A Simple Scatterplot using SPSS Statistics
A simple scatterplot can be used to (a) determine whether a relationship is linear, (b) detect outliers and (c) graphically present a relationship between two continuous variables. For example, determining whether a relationship is linear (or not) is an important assumption if you are analysing your data using Pearson's product-moment correlation, Spearman's rank-order correlation, simple linear regression, multiple regression, amongst other statistical tests.
Note: If you are analysing your data using an ANCOVA (analysis of covariance) or two-way ANOVA, for example, you will need to consider a grouped scatterplot instead (N.B., if you need help creating a grouped scatterplot using SPSS Statistics, we show you how in our enhanced content).

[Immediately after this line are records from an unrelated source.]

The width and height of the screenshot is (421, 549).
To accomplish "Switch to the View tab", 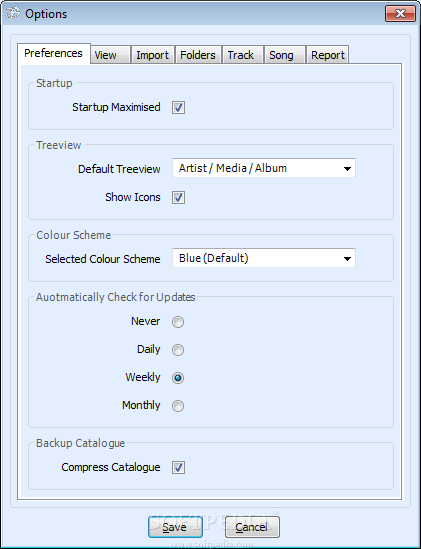I will [x=110, y=55].
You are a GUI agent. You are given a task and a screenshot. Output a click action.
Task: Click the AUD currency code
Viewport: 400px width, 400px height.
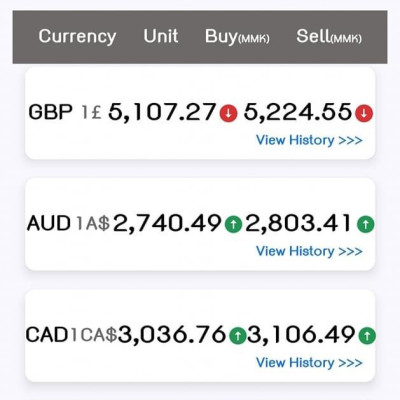coord(49,223)
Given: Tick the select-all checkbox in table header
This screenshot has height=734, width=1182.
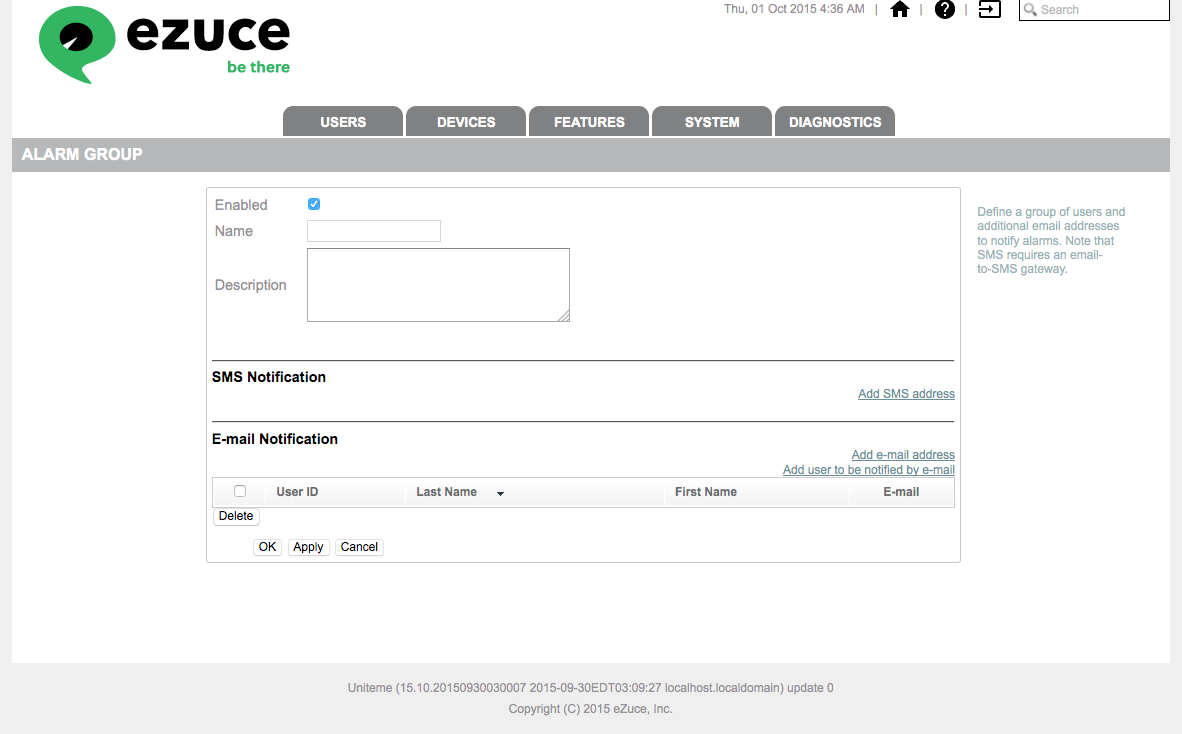Looking at the screenshot, I should 240,491.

For example, a simple scatterplot could be used to determine if there is a linear relationship between lawyers' salaries and the number of years they have practiced law (i.e., your dependent variable would be "salary" and your independent variable would be "years practicing law"). A simple scatterplot could also be used to determine if there is a linear relationship between the distance women can run in 30 minutes and their VO2max, which is a measure of fitness (i.e., your dependent variable would be "distance run" and your independent variable would be "VO2max").
The purpose of this guide is to show you how to create a simple scatterplot using SPSS Statistics. First, we introduce the example we have used in this guide. Next, we show how to use the Chart Builder in SPSS Statistics to create a simple scatterplot based on whether you have SPSS Statistics versions 27 or 28 (or the subscription version of SPSS Statistics), versions 25 or 26, or version 24 or an earlier version of SPSS Statistics. If you are unsure which version of SPSS Statistics you are using, see our guide: Identifying your version of SPSS Statistics.

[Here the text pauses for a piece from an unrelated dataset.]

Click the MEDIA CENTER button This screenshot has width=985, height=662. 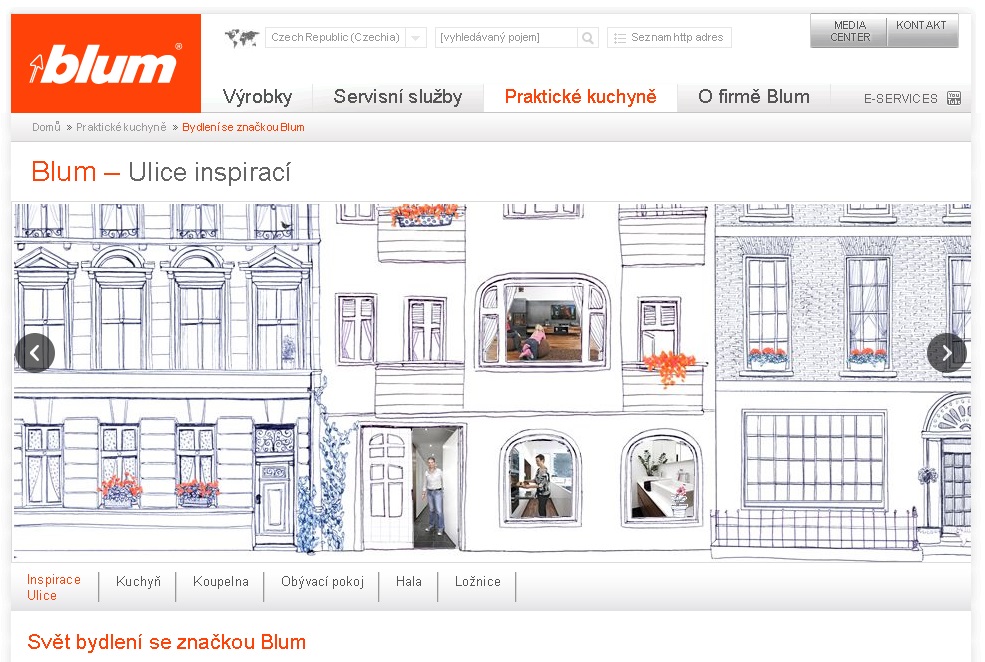[x=849, y=31]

This guide will use the example from the linear regression guide, where researchers wanted to determine if there was a linear relationship between cholesterol concentration (a type of fat in the blood) and the time spent watching TV in otherwise healthy 45 to 65 year old men (an at-risk category of people for heart disease). They believed that there would be a positive relationship: the more time people spent watching TV, the greater their cholesterol concentration.
Daily time spent watching TV was recorded in the variable time_tv and cholesterol concentration recorded in the variable cholesterol. Therefore, to determine whether a linear relationship exists between the two continuous variables, which is one of the assumptions that must be met when running a linear regression, the researchers generated a simple scatterplot by plotting the dependent variable, cholesterol, against the independent variable, time_tv.